(Provided entries begins)
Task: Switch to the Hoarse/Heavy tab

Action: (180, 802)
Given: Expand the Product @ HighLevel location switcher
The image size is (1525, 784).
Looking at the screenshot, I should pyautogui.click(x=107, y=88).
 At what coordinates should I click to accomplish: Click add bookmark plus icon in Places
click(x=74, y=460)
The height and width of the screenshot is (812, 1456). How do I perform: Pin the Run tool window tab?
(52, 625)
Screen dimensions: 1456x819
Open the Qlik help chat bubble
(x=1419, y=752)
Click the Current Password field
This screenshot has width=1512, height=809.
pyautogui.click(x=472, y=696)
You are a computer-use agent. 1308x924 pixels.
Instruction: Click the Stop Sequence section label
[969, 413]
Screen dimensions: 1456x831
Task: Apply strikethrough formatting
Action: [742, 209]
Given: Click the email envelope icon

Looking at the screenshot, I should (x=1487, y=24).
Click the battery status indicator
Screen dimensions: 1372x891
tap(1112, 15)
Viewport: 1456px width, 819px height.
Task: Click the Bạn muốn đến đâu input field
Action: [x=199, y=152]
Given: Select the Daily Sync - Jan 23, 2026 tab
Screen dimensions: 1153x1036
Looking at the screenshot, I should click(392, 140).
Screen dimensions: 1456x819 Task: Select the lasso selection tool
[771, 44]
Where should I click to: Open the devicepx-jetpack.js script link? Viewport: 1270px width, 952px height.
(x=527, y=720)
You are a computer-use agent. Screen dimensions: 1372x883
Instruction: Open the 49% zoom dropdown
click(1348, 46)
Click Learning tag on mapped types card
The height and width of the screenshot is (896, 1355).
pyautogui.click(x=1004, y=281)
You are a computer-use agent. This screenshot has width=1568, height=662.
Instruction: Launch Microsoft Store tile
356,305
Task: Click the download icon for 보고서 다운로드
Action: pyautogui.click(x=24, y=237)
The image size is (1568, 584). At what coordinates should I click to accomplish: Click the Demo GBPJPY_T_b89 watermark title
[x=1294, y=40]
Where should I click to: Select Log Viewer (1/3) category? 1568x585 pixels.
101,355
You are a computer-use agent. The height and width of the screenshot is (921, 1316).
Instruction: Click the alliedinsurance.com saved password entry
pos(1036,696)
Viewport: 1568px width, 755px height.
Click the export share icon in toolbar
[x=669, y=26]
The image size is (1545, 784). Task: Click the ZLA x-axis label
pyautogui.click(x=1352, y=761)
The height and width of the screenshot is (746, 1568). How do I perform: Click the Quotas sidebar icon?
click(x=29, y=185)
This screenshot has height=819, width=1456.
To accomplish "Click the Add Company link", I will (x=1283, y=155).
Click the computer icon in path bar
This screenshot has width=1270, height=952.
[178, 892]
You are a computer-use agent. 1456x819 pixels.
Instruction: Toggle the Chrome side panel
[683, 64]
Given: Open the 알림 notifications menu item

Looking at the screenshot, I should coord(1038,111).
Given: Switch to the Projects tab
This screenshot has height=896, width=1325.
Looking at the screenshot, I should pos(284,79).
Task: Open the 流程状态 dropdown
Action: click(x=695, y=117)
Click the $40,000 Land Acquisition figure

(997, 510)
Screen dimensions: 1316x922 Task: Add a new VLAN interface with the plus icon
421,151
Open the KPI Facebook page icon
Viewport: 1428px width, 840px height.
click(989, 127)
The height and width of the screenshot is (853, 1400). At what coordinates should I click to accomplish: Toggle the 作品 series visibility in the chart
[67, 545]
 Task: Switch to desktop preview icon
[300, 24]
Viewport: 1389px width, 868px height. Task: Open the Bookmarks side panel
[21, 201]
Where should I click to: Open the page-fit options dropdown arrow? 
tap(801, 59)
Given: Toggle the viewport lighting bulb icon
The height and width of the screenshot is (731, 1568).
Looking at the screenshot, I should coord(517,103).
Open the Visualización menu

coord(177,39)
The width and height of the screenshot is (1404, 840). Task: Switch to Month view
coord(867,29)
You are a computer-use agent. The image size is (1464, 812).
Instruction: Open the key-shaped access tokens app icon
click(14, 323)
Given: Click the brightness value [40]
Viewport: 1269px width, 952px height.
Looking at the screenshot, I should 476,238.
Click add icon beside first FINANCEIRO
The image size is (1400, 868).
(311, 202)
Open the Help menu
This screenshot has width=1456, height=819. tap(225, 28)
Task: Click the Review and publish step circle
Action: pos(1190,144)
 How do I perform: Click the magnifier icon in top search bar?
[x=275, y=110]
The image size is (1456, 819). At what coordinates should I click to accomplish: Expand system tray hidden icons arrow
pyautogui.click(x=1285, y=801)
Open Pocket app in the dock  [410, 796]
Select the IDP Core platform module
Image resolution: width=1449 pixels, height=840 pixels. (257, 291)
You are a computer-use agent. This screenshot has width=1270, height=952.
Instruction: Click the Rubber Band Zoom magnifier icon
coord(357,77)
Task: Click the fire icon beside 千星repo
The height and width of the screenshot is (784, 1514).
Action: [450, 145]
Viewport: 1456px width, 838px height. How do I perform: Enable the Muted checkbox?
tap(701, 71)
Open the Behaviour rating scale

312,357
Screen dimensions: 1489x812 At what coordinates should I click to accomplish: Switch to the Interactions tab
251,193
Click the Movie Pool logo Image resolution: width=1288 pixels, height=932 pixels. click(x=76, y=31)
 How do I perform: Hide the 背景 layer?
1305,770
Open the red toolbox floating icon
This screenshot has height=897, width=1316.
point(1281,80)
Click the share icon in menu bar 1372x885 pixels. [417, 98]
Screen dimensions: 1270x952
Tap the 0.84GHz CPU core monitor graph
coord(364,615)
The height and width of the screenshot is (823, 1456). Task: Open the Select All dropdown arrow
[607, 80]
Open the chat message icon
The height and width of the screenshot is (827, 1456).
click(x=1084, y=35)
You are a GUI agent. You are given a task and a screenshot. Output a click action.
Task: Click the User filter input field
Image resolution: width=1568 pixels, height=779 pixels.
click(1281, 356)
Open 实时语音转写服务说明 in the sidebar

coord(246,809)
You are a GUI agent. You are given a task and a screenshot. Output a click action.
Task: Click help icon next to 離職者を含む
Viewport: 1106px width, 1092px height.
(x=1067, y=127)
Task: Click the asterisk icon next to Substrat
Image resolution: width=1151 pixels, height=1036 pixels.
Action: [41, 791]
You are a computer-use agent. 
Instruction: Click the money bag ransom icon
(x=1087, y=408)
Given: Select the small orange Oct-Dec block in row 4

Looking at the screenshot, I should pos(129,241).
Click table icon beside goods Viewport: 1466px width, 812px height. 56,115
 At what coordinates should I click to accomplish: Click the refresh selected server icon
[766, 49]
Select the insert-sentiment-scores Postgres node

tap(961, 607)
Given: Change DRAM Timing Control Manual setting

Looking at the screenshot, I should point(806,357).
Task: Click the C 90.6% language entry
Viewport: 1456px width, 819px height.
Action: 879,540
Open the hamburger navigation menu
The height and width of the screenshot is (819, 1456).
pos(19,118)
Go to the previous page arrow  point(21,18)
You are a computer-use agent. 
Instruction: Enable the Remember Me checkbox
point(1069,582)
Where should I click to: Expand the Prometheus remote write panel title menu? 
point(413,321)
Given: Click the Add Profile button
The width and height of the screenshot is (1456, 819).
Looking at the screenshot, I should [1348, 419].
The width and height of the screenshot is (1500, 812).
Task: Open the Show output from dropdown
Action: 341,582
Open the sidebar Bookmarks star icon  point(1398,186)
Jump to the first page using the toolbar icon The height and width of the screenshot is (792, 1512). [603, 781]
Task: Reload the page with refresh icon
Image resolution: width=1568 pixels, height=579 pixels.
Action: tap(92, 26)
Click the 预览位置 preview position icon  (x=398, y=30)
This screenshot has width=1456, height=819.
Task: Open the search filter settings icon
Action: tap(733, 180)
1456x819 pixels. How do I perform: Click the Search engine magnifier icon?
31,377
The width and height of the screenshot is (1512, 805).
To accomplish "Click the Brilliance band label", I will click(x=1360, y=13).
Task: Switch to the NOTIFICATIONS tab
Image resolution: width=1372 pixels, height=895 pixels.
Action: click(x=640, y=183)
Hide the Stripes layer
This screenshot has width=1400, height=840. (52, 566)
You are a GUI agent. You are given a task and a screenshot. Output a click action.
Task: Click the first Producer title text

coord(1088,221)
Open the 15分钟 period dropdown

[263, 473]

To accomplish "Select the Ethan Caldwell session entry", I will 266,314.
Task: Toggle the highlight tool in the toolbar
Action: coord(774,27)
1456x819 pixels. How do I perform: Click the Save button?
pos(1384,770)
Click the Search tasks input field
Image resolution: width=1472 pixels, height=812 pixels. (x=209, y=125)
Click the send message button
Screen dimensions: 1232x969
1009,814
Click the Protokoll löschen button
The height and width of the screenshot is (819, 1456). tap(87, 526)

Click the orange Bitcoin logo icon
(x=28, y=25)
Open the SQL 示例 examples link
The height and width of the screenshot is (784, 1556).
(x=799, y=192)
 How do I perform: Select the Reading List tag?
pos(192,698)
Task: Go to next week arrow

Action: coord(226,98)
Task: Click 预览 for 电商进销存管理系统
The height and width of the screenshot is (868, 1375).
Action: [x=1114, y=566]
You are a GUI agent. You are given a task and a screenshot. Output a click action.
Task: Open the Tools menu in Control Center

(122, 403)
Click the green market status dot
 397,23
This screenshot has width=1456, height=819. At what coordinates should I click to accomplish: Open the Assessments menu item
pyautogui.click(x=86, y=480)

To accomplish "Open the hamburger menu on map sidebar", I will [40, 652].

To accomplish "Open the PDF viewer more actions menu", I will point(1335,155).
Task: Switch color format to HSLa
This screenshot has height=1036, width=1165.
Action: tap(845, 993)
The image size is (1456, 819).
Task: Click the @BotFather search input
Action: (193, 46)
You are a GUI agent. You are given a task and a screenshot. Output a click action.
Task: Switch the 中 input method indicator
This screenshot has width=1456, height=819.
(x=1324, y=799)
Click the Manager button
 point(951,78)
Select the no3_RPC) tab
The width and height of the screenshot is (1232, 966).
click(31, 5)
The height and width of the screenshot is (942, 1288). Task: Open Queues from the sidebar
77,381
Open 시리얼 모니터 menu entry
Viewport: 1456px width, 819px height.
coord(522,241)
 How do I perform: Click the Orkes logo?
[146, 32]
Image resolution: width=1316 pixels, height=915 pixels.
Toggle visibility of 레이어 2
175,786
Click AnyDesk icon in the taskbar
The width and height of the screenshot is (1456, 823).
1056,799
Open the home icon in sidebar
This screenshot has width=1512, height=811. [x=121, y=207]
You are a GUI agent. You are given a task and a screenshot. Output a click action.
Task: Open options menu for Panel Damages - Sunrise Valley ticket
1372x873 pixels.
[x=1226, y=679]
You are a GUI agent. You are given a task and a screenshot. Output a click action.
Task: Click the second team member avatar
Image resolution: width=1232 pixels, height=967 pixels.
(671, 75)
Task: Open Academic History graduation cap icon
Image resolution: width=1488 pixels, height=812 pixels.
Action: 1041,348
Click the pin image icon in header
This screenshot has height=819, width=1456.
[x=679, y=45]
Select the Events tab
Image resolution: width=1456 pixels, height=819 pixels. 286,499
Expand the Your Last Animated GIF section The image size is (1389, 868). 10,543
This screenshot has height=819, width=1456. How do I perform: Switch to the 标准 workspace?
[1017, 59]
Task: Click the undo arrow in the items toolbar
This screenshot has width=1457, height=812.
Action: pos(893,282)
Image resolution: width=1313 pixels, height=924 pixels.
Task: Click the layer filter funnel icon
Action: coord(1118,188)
(Provided entries ends)
→ **Exercise requirements**: The lines above that hold "message" are the result; show every one of them.

→ **Response**:
Open the chat message icon
Click the send message button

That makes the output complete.